The plot then forces this character to challenge her old way of thinking. You always want a logical match between your protagonist and the plot, as we’ve discussed before. So this girl who is grieving the impending loss of her grandmother and has an instinct to express that grief and share her feelings for her, is challenged to keep it to herself – to lie, even, to her beloved grandmother in order to spend precious time with her.

Throughout Act 2, Billi navigates the “good lies” – those she tells to make her parents or grandmother happy and protect them from worry, the little performances everyone puts on for each other, the toll this can take, as well as some truths that come out and the hurt that can follow.

And as she encounters these plot events, she struggles to determine what she believes and which is the right way to handle things. Should we lie to each other, if the intentions are good — if we’re saving each other worry, or allowing each other to be happy? Is it our decision to make? Is honesty just a strategy to not bear responsibility for others?

The protagonist is convinced. Are you?

When we reach the heart of the screenplay, her uncle lays it on the table:

“In America, you think one’s life belongs to oneself. But that’s the difference between the East and the West. In the East, your life is part of a whole. Family. Society.”

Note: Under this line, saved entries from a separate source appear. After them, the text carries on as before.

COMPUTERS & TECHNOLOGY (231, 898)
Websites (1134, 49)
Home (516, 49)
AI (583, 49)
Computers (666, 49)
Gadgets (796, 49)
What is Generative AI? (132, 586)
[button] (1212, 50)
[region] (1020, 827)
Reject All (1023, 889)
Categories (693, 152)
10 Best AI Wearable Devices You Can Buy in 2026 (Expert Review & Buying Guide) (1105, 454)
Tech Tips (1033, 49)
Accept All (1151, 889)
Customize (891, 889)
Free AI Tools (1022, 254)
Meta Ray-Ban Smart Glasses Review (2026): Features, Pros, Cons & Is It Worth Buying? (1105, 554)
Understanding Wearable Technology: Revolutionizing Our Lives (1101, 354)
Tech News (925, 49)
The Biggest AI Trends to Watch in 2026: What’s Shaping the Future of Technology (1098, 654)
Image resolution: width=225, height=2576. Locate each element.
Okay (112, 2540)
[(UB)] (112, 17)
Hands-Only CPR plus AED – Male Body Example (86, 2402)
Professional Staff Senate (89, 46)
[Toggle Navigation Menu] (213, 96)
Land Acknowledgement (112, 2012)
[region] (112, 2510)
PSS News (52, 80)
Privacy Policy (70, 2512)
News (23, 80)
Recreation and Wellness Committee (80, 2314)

Being part of a family means taking on some responsibility for each other. Maybe the lies aren’t the right way to go, but considering others is. We do what we can for our loved ones.

The argument has been made, and Billi must choose her path forward.

In Act 3 we see Billi act on this lesson. She has accepted its value and takes action to keep the lie going, giving her grandmother as happy of a final visit as she can.

Want to see the heart of The Farewell for yourself?

Download the script here and pay special attention to the argument the script builds. Check out the moment when Billi’s uncle spells it out for her — the heart of the screenplay. Watch how Billi acts on that lesson.

Then, flex those muscles! Test your skills on another script and see if you can identify what lesson the story is arguing for and how it’s crystallized at the heart of the screenplay.